Given equation is `x^2 - (3 sqrt(2) + 2"i") x + 6 sqrt(2)"i"` = 0

Comparing with ax^{2} + bx + c = 0, we get

a = 1, b = `-(3 sqrt(2) + 2"i"), "c" = 6sqrt(2)"i"`

Discriminant = b^{2} – 4ac

= `[-(3 sqrt(2) + 2"i")]^2 - 4 xx 1 xx 6 sqrt(2) "i"`

= `18 + 12 sqrt(2) "i" + 4"i"^2 - 24sqrt(2)"i"`

= `18 - 12sqrt(2) "i" - 4` ...[∵ i^{2} = – 1]

= `14 - 12sqrt(2)"i"`

So, the given equation has complex roots.

These roots are given by

x = `(-"b" ± sqrt("b"^2 - 4"ac"))/(2"a")`

= `(-[-(3sqrt(2) + 2"i")] ± sqrt(14 - 12sqrt(2)"i"))/(2(1)`

= `((3sqrt(2) + 2"i") ± sqrt(14 - 12sqrt(2)"i"))/2`

Let `sqrt(14 - 12sqrt(2)"i")` = a + bi, where a, b ∈ R

Squaring on both sides, we get

`14 - 12sqrt(2) "i"` = a^{2} + i^{2}b^{2} + 2abi

∴ `14 - 12sqrt(2) "i"` = (a^{2} – b^{2}) + 2abi ...[∵ i^{2} = – 1]

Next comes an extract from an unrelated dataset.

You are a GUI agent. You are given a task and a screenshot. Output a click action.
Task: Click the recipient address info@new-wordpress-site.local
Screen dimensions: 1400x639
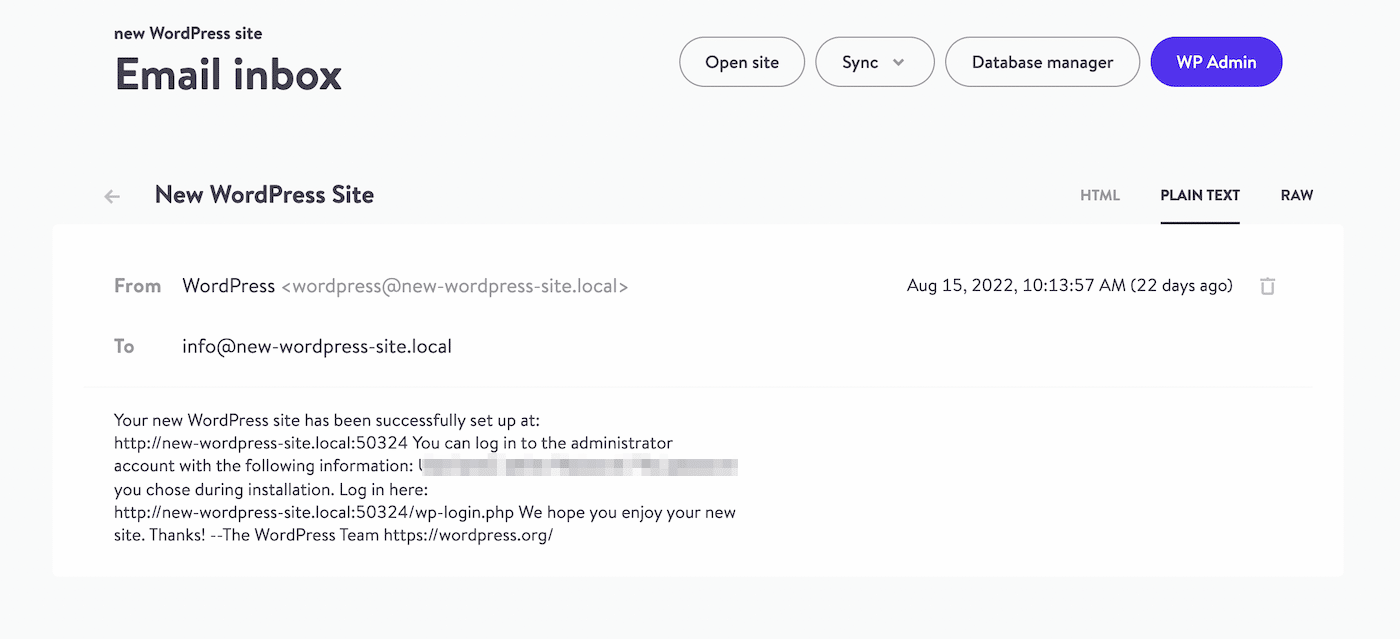pos(316,346)

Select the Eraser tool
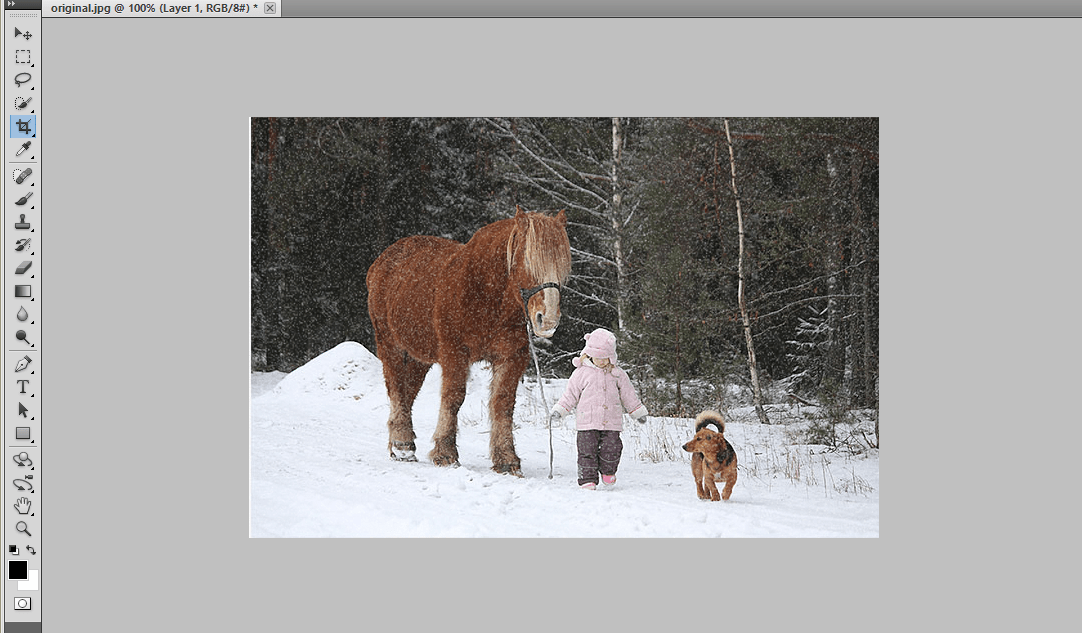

Equating real and imaginary parts, we get

a^{2} – b^{2} = 14 and 2ab = `-12sqrt(2)`

∴ a^{2} – b^{2} = 14 and b = `(-6sqrt(2))/"a"`

∴ `"a"^2 - ((-6sqrt(2))/"a")^2` = 14

∴ `"a"^2 - 72/"a"^2` = 14

∴ a^{4} – 72 = 14a^{2}

∴ a^{4} – 14a^{2 }– 72 = 0

∴ (a^{2} – 18) (a^{2} + 4) = 0

∴ a^{2} = 18 or a^{2} = – 4

But a ∈ R

∴ a^{2} ≠ – 4

∴ a^{2} = 18

∴ a = ± `3sqrt(2)`

When a = `3sqrt(2), "b" = (-6sqrt(2))/(3sqrt(2)` = – 2

When a = `-3sqrt(2), "b" = (-6sqrt(2))/(-3sqrt(2)` = 2

∴ `sqrt(14 - 12sqrt(2)"i") = ± (3sqrt(2) - 2i")`

∴ x = `((3sqrt(2) + 2"i") ± (3sqrt(2) - 2"i"))/2`

∴ x = `((3sqrt(2) + 2"i") + (3sqrt(2) - 2"i"))/2`

or x = `((3sqrt(2) + 2"i") - (3sqrt(2) - 2"i"))/2`

∴ x = `3sqrt(2)` or x = 2i.